I've got a hotmail account alongside my gmail account in the standard mail client.

If that's not to your taste then I've found Aquamail works alright as well.


----------



## danny la rouge (Apr 17, 2013)

Pingu said:
			
		

> so cant really blame anything recent on that move


I'm not. It was an aside.


----------



## danny la rouge (Apr 17, 2013)

Fez909 said:
			
		

> Good stuff. I might even have a go myself. I'm a big fan of open source.



It's great. Does exactly what I need. Will support multiple accounts. 

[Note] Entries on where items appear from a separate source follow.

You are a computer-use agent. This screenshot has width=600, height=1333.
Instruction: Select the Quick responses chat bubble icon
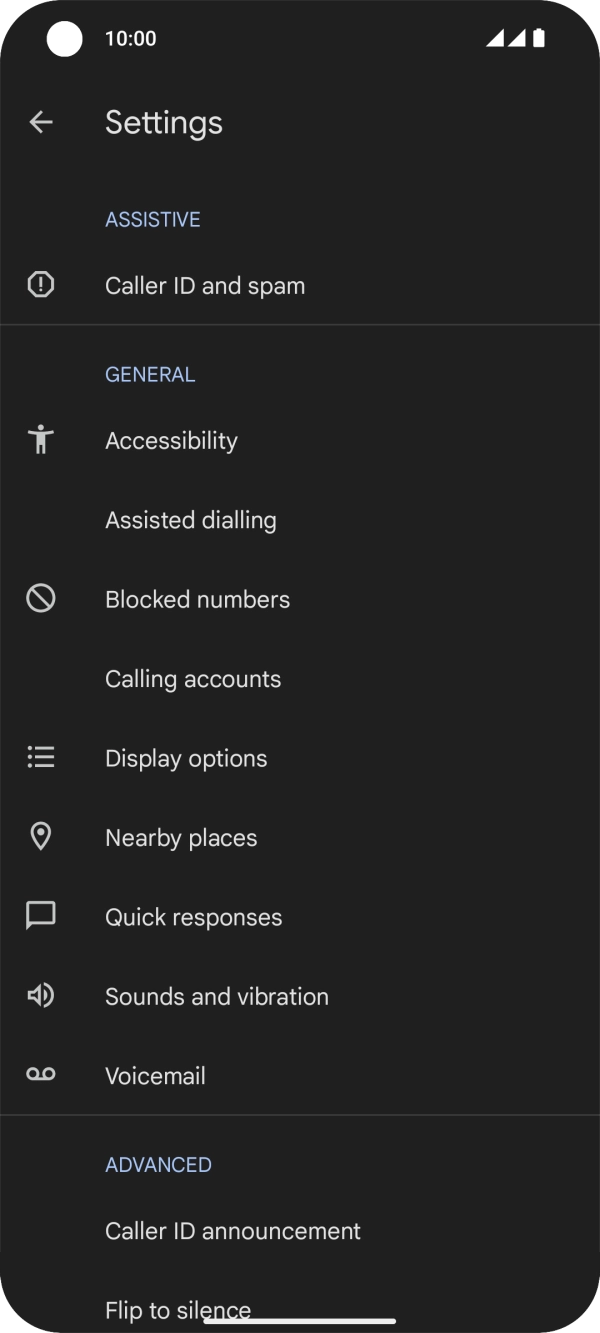pos(40,915)
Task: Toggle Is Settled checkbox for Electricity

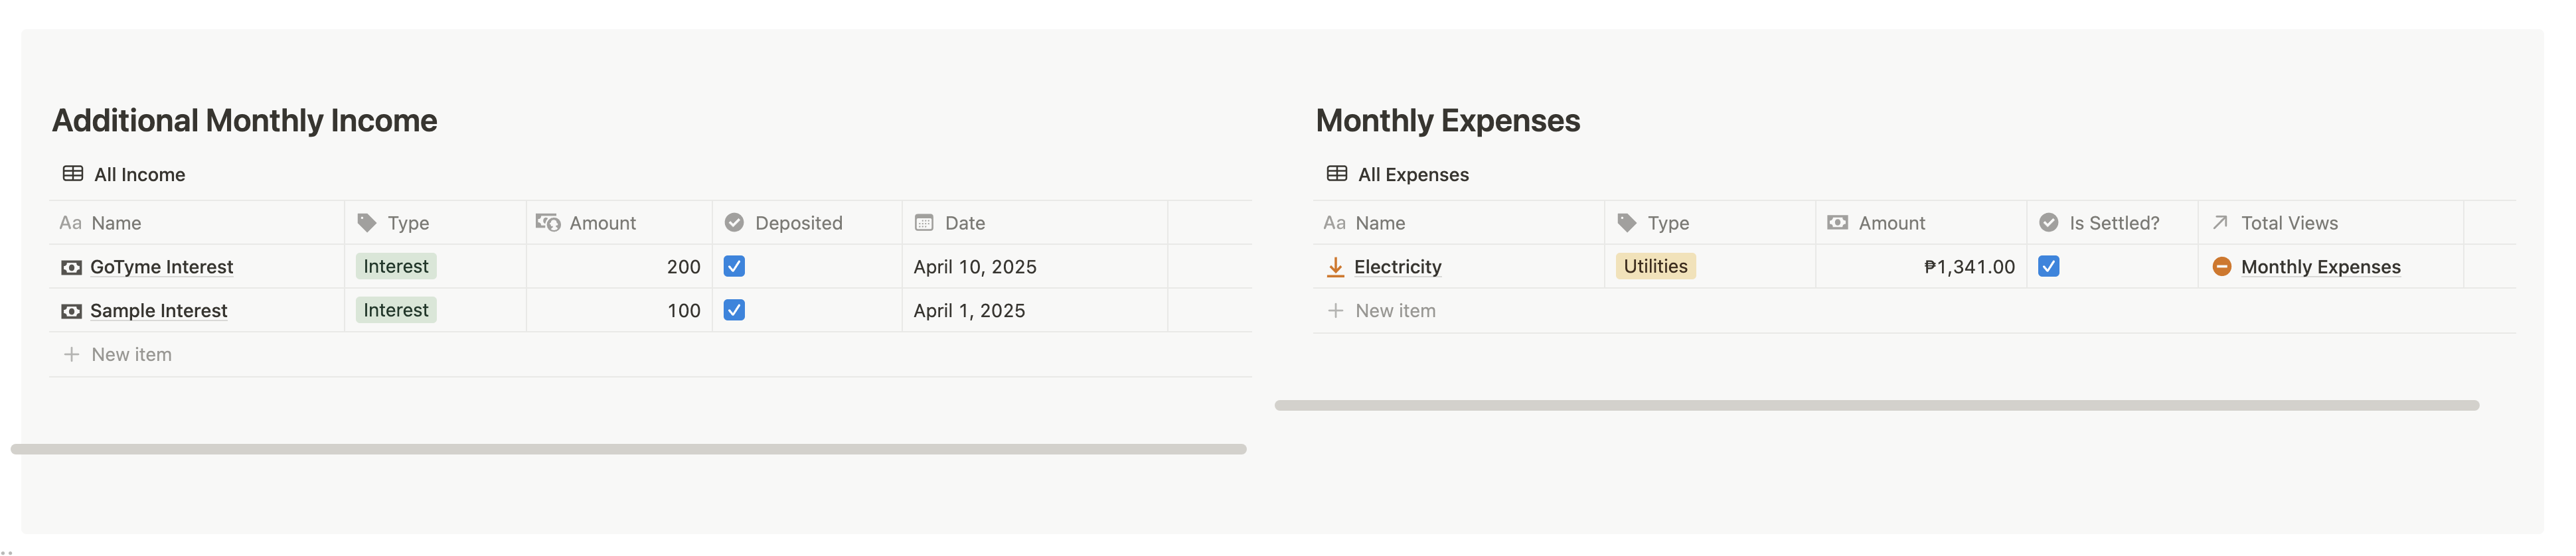Action: pos(2048,266)
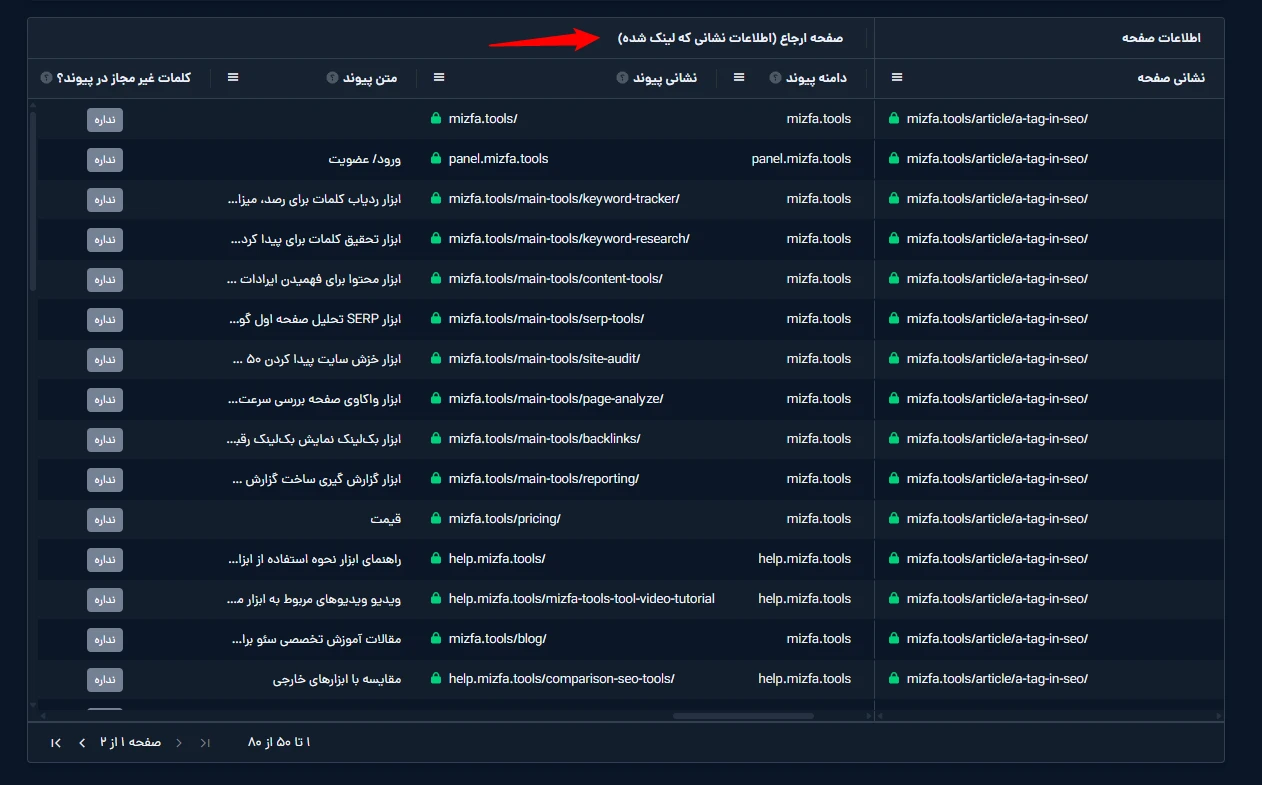Image resolution: width=1262 pixels, height=785 pixels.
Task: Click help icon beside متن پیوند header
Action: tap(332, 78)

It is happy with my personal account, but my work account is too "recent", so I'm going to change that to a service K9 can support. It'll be worth it, I think.


----------



## danny la rouge (Apr 17, 2013)

Pingu said:
			
		

> which app are you using? I use this one with no problems at all


The official one. Which changed this morning. With the problems I outline in my OP.


----------



## mincepie (Apr 17, 2013)

I see i'm forced to upgrade too. (Same app)
Hotmail app is just stuck on a screen saying "upgrade"
Bit naughty that as presumably I  haven't got any email alerts etc from it in it's current "you must upgrade" state.


----------



## danny la rouge (Apr 17, 2013)

mincepie said:
			
		

> I see i'm forced to upgrade too. (Same app)
> Hotmail app is just stuck on a screen saying "upgrade"
> .


Exactly. 

I'm delighted with K9. It's doing exactly what I need.


----------



## mincepie (Apr 17, 2013)

Outlook:

Why is everything HUGE!
I only get about 4 emails on the screen.
It still has the same basic FAIL that the old Hotmail app had, and the reason I went to Hotmail app over the default Android email client (in the hope that this would be sorted) - that is - you can't search for old email, other than ones that are held on the device (max 30 days). Whereas with the gmail app - searching looks through all the emails ever sent/received.


----------